**Ziel**
Gib aus dem Text über den Stadionbesuch die Stelle wortgetreu wieder, beginnend mit „Also, wir wollten“ und weiter bis einschließlich „Folge 11b weiterlesen!“.

**Extrahierter Text**
§ §

Wer in Duisburg war, denkt eigentlich, es geht nicht schlimmer. Also jetzt nicht von der Stadt her, da sowieso, sondern es geht nicht leerer, sozusagen, bei Fußballspielen. Ist nicht war? Doch, doch, schau einfach ein paar Folgen weiter vorne!
Also, wir wollten diesmal nicht Not gegen Elend angucken wie damals, sondern zur Abwechslung Elend gegen Not, und kalt war es mindestens ebenso und Abend und dunkel war es auch, so gesehen gibt das ungefähr die selbe Geschichte wie in Folge 5. Also wer es nicht nochmal hören will, einfach bei Folge 11b weiterlesen!
Ich hatte den Stadionbesuch (falls aus der Einleitung nicht ersichtlich: darum geht es) akribisch geplant. Mitfan Andi wollte ich am Dortmunder Hauptbahnhof auf der S-Bahn-Treppe treffen, was an tumultähnlichen Zuständen auf derselben wegen einsetzender Glühweinmarktstimmung mit Über-den-größten-Weihnachtsbaum-der-Welt-der-aussieht-wie-ne-verbogene-Rakete-Lästern gescheitert wäre, hätte nicht Mitfan Andis Zug einen Aussetzer wegen Gleisschadens gehabt, was ihn nach Odyssee über nicht-fahrende Ersatzbusse und ungläubige ICE-Schaffner leicht zu spät kommen lies.

§ §

**Datenauszug**
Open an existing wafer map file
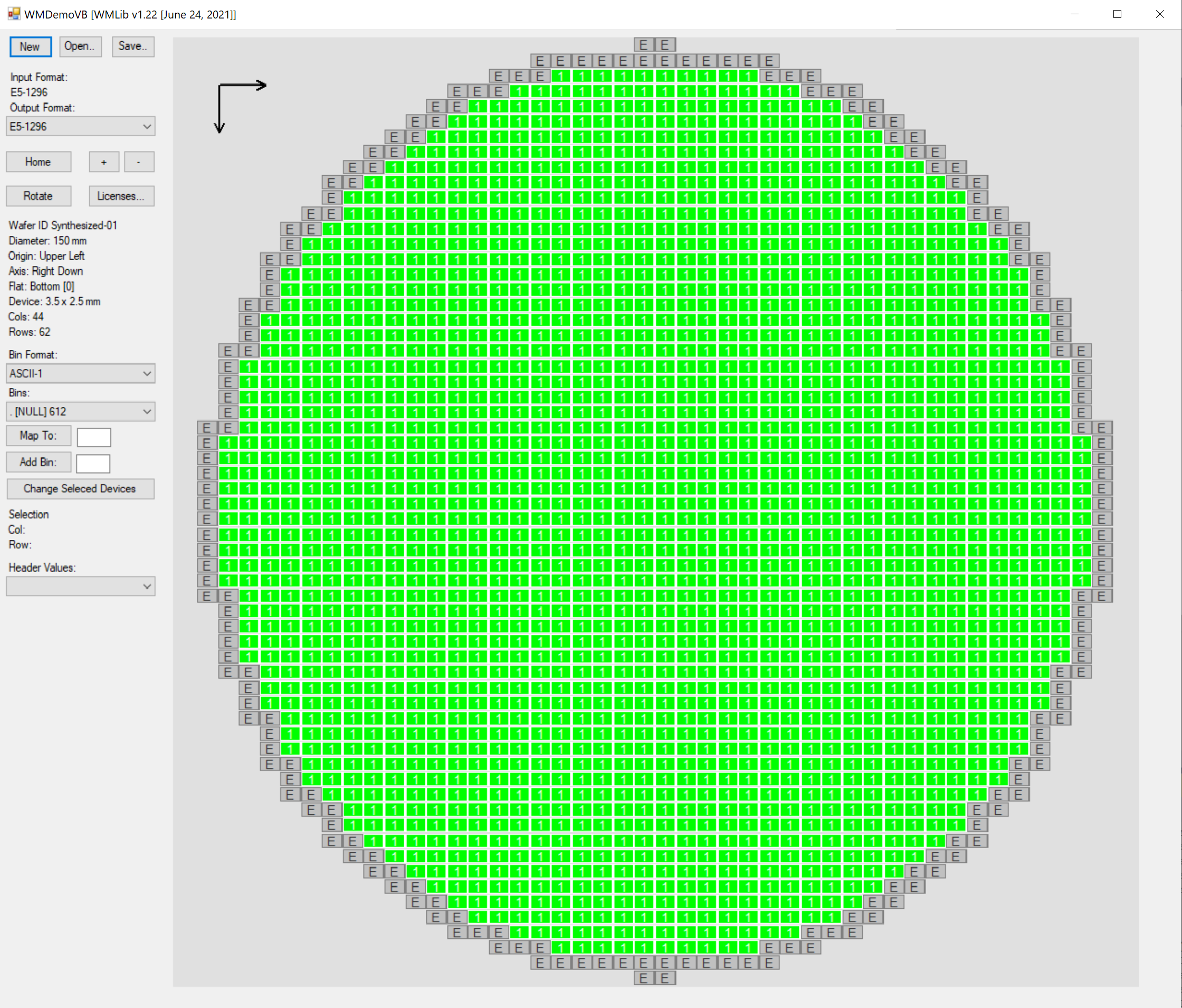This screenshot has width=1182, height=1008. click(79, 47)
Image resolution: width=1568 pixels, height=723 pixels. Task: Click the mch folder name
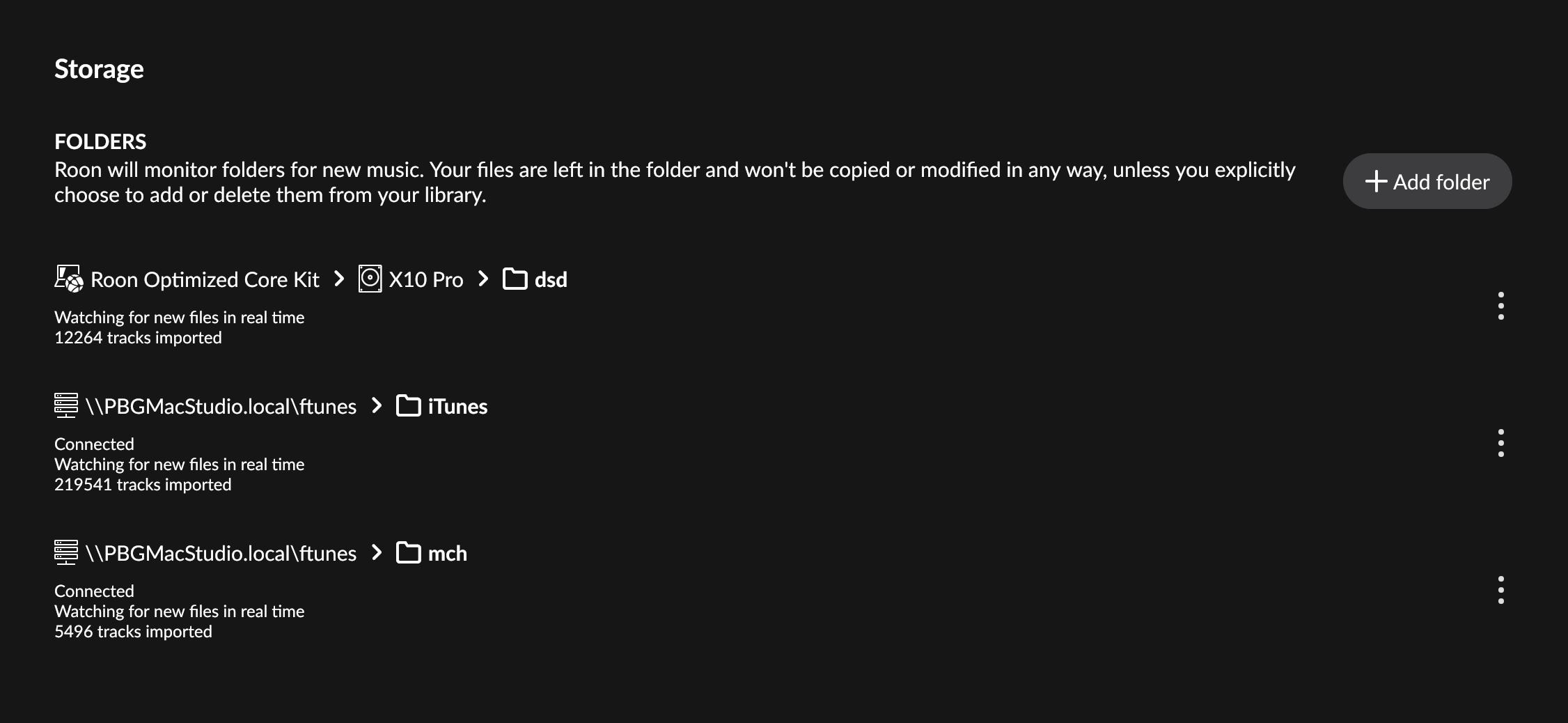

§ §

**Vollständige Antwort**
Also, wir wollten diesmal nicht Not gegen Elend angucken wie damals, sondern zur Abwechslung Elend gegen Not, und kalt war es mindestens ebenso und Abend und dunkel war es auch, so gesehen gibt das ungefähr die selbe Geschichte wie in Folge 5. Also wer es nicht nochmal hören will, einfach bei Folge 11b weiterlesen!